## MATERIAL SUPPLIED

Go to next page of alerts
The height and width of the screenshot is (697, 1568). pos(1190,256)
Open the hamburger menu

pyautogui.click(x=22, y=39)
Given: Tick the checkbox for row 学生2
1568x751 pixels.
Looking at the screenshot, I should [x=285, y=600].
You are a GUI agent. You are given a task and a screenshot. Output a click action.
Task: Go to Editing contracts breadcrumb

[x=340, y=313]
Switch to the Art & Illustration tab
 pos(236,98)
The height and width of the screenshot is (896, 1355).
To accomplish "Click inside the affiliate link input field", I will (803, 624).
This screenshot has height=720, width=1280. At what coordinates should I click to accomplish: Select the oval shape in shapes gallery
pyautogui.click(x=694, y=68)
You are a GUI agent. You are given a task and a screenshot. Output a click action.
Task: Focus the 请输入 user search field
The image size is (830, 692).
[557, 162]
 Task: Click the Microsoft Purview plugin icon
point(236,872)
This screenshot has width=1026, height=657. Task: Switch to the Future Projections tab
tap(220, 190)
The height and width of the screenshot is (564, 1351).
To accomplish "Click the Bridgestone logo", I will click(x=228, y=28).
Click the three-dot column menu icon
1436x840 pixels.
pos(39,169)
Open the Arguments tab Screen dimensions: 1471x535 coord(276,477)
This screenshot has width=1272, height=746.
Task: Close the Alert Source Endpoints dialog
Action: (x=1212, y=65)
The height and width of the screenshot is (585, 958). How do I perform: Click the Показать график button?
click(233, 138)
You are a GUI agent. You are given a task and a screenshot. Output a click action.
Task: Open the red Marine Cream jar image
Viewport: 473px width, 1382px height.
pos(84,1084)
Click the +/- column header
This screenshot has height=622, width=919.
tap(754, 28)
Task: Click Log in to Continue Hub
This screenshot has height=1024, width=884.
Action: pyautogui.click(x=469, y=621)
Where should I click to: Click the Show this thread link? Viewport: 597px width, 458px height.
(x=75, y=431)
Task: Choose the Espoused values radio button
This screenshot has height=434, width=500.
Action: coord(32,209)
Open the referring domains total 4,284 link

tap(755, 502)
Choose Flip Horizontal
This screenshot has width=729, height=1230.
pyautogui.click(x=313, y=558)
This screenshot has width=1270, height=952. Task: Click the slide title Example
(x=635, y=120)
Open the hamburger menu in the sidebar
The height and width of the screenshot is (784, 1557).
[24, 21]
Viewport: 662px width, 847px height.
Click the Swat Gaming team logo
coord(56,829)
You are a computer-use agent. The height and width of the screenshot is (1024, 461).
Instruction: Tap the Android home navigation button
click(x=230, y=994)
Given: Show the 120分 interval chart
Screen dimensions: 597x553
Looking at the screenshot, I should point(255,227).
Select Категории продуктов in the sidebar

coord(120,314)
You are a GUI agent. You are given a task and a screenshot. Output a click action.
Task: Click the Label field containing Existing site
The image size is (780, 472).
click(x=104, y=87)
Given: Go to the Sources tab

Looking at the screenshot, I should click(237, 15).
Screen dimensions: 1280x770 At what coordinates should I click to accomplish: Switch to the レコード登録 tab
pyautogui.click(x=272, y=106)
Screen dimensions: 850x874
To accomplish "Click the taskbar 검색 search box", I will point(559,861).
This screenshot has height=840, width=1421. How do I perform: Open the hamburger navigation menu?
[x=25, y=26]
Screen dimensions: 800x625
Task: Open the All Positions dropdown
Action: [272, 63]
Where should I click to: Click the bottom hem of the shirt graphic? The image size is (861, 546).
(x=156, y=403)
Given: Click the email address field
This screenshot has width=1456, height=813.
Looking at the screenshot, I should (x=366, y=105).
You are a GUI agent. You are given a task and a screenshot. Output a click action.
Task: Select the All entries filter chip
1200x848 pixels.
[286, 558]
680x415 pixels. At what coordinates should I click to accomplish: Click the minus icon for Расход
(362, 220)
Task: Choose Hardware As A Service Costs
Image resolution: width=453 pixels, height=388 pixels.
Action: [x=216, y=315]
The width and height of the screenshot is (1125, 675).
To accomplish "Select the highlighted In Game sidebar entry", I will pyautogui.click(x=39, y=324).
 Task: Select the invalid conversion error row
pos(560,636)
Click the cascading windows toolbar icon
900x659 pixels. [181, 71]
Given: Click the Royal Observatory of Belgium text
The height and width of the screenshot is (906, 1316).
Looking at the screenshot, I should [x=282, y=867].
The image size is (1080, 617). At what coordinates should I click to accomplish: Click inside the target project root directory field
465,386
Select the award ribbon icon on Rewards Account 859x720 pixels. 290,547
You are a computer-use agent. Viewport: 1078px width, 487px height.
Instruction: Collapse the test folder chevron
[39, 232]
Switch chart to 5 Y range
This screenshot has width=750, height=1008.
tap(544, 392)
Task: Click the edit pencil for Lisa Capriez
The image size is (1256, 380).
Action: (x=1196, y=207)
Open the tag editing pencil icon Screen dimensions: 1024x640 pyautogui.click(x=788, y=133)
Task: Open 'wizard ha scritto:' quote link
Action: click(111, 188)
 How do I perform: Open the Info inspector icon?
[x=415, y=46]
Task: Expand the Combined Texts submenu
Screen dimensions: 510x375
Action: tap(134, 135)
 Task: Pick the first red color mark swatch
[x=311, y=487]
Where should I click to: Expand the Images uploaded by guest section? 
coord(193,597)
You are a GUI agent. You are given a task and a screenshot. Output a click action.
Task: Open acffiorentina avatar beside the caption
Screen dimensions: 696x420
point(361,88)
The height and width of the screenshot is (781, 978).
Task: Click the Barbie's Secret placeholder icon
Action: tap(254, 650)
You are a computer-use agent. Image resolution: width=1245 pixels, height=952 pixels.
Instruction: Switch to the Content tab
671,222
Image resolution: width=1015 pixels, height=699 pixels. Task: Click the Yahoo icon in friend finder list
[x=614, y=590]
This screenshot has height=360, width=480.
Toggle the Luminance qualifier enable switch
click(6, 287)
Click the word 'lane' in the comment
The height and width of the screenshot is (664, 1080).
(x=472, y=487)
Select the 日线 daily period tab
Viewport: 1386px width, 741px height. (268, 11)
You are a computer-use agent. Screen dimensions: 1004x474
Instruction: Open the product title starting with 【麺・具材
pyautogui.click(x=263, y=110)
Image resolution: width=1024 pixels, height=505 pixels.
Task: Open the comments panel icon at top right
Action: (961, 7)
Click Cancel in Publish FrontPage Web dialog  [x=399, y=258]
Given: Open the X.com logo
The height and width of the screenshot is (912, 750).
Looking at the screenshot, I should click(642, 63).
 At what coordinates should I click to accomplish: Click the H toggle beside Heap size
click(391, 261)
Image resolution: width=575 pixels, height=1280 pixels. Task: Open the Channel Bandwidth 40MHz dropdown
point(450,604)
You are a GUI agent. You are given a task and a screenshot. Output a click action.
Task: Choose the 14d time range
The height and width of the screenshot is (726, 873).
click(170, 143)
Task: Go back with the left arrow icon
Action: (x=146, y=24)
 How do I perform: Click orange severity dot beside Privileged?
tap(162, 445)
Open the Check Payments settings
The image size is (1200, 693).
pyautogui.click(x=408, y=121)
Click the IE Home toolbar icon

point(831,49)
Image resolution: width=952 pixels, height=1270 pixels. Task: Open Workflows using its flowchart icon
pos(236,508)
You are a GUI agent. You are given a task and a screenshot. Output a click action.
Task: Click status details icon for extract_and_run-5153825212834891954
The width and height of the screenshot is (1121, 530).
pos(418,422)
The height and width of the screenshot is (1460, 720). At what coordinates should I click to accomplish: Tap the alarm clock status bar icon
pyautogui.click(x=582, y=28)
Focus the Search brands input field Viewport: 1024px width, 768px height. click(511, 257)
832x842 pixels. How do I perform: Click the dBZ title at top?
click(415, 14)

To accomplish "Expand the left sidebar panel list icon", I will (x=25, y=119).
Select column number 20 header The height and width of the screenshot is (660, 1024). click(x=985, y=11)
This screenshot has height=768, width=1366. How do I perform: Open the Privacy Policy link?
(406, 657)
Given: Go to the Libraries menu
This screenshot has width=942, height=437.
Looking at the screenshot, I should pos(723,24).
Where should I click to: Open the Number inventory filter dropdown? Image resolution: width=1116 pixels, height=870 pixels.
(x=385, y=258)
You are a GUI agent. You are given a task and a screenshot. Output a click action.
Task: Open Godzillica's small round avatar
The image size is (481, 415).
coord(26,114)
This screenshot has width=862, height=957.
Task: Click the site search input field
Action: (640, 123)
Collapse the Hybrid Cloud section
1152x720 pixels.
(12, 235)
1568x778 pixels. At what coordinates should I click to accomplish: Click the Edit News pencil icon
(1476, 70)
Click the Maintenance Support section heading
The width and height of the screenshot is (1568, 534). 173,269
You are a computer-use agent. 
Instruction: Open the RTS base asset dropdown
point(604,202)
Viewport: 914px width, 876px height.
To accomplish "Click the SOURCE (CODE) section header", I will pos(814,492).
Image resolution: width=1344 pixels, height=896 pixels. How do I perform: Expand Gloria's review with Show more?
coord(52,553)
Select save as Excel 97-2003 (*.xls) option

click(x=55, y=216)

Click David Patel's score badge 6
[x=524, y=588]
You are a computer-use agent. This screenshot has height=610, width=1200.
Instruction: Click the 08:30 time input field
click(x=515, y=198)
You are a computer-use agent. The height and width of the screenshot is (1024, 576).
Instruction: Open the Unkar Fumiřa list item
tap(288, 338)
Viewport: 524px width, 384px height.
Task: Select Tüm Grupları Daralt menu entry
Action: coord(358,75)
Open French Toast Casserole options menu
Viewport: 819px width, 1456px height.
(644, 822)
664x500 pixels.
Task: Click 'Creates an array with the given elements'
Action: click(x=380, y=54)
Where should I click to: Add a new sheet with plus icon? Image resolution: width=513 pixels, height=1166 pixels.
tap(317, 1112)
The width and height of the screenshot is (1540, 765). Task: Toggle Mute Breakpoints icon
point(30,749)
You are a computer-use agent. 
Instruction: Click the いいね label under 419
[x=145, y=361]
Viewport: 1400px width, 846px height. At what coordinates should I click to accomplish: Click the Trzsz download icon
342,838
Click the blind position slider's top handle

## ASSIGNMENT
Each line of the data that includes "computer" should be copied.

## REPLY
You are a computer-use agent. The height and width of the screenshot is (1024, 461).
You are a computer-use agent. Viewport: 1078px width, 487px height.
You are a computer-use agent. Image resolution: width=1245 pixels, height=952 pixels.
You are a computer-use agent. Screen dimensions: 1004x474
You are a computer-use agent. 
You are a computer-use agent. This screenshot has height=610, width=1200.
You are a computer-use agent. The height and width of the screenshot is (1024, 576).
You are a computer-use agent. 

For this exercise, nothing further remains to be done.